(Records for locating described items)
******

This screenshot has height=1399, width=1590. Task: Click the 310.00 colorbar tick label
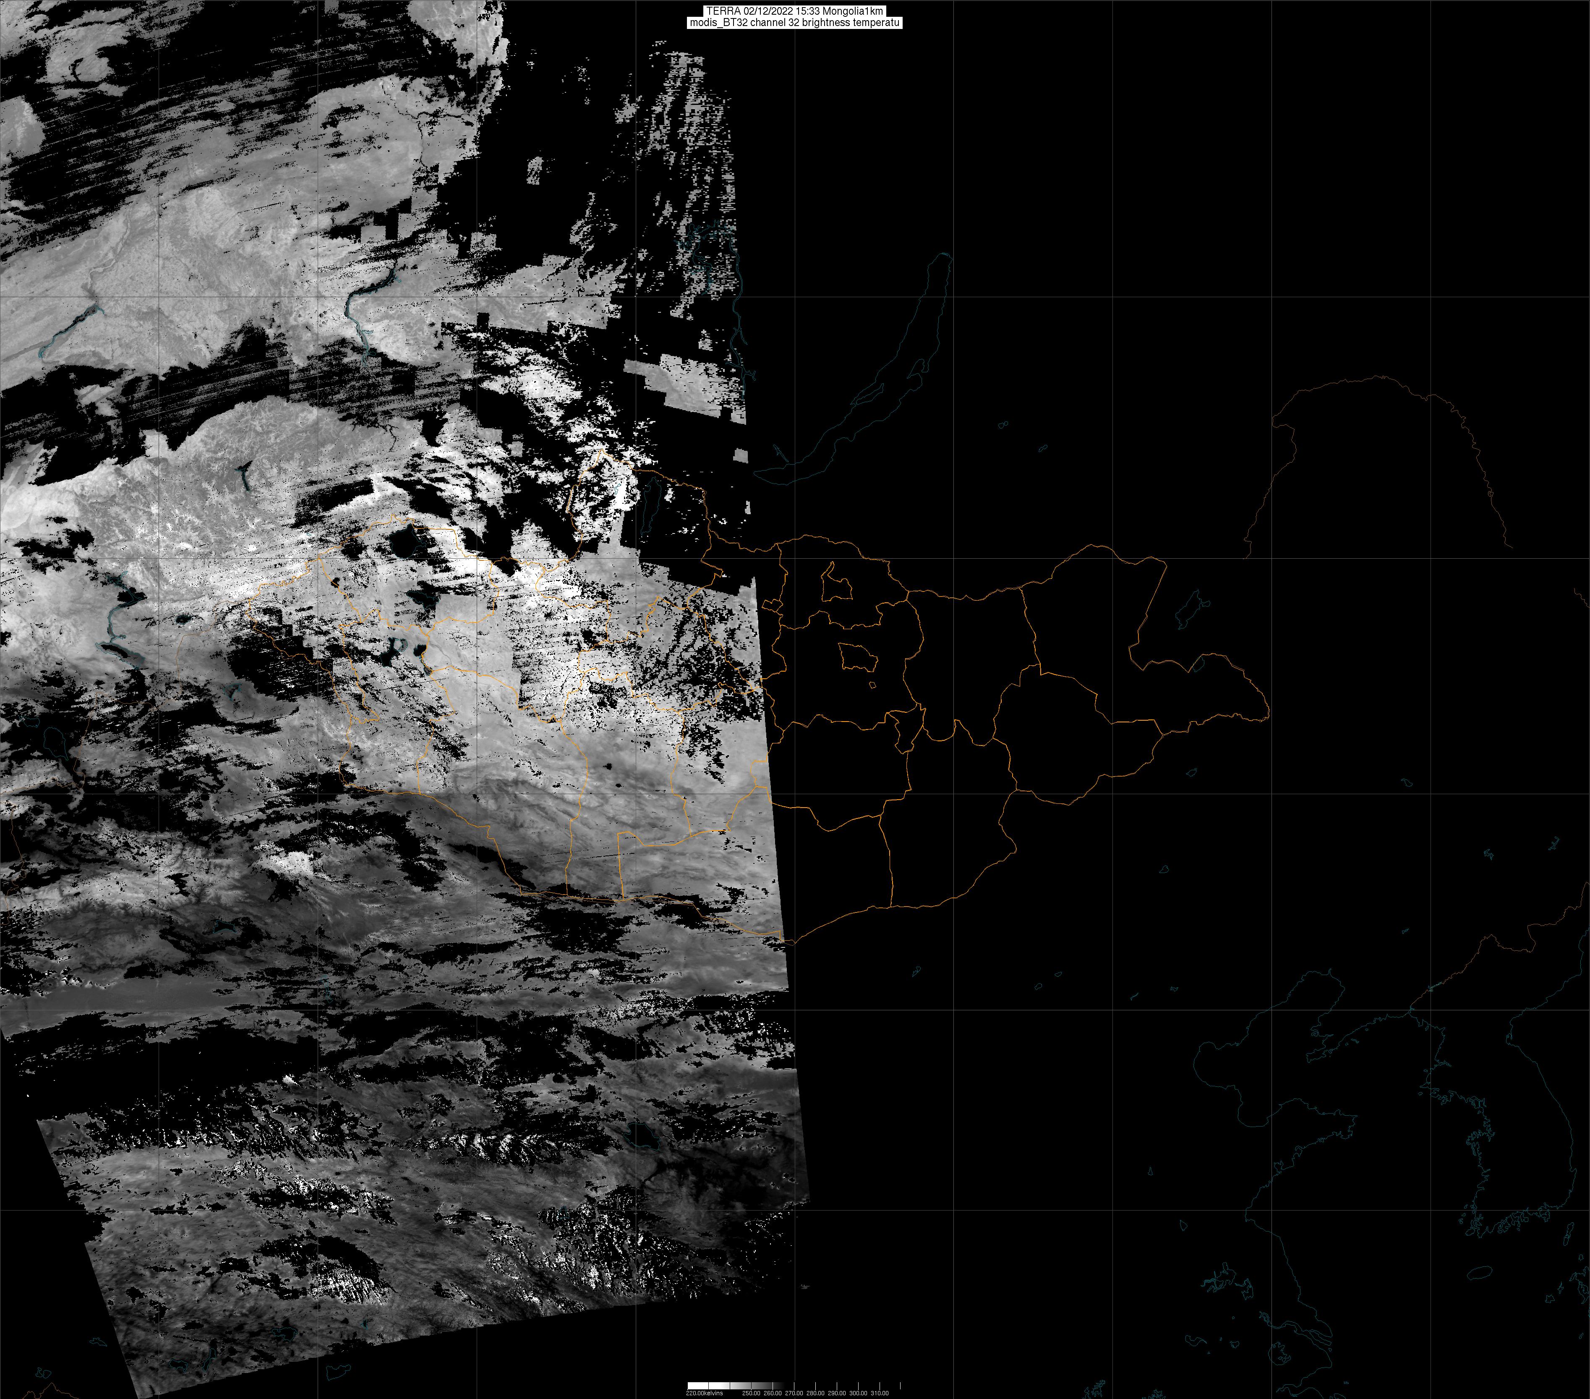click(880, 1393)
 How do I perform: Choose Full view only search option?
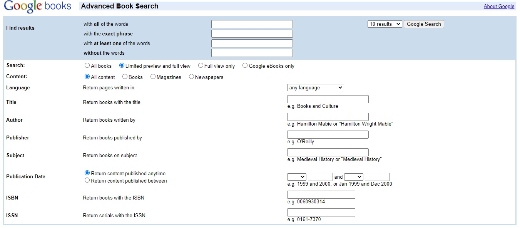pos(201,66)
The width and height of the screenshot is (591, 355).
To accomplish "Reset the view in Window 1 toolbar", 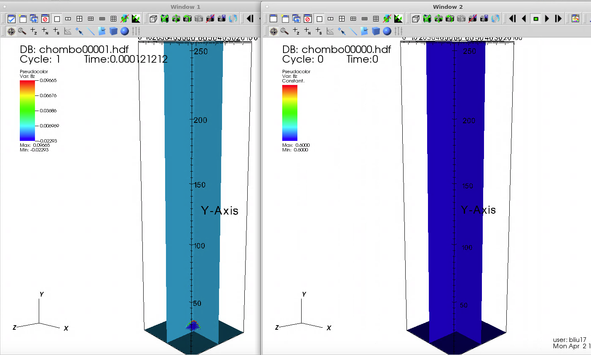I will (x=165, y=19).
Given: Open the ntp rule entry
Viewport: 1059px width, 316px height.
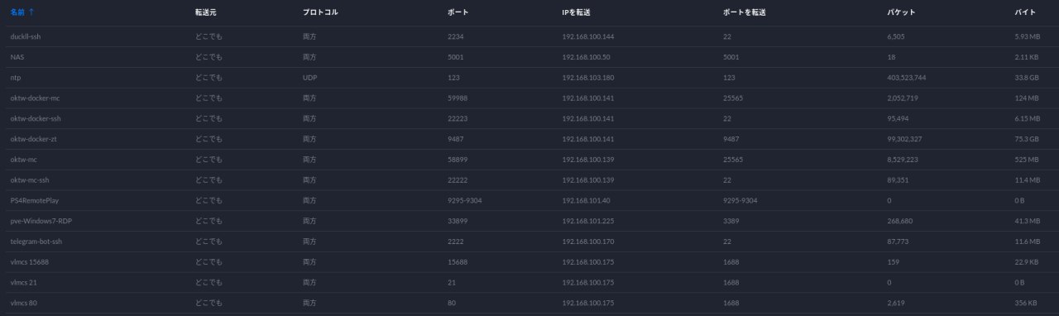Looking at the screenshot, I should (x=530, y=78).
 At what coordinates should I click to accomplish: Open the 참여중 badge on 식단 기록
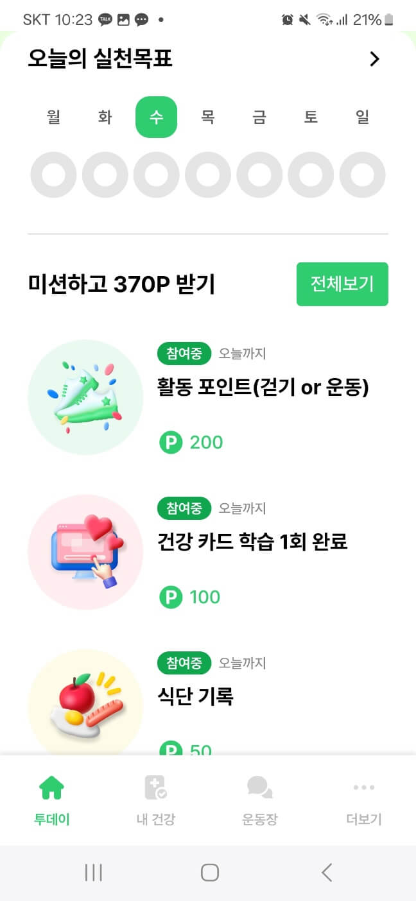[x=184, y=663]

******

## WHAT THE TASK ASKS
Copy the lines word for word, starting with the line that contains "At what coordinates" and ending with the last of the lines, and leave the pictures out of your copy.

## SOLUTION FOR THIS EXERCISE
 At what coordinates should I click to accomplish: Open the 참여중 badge on 식단 기록
[x=184, y=663]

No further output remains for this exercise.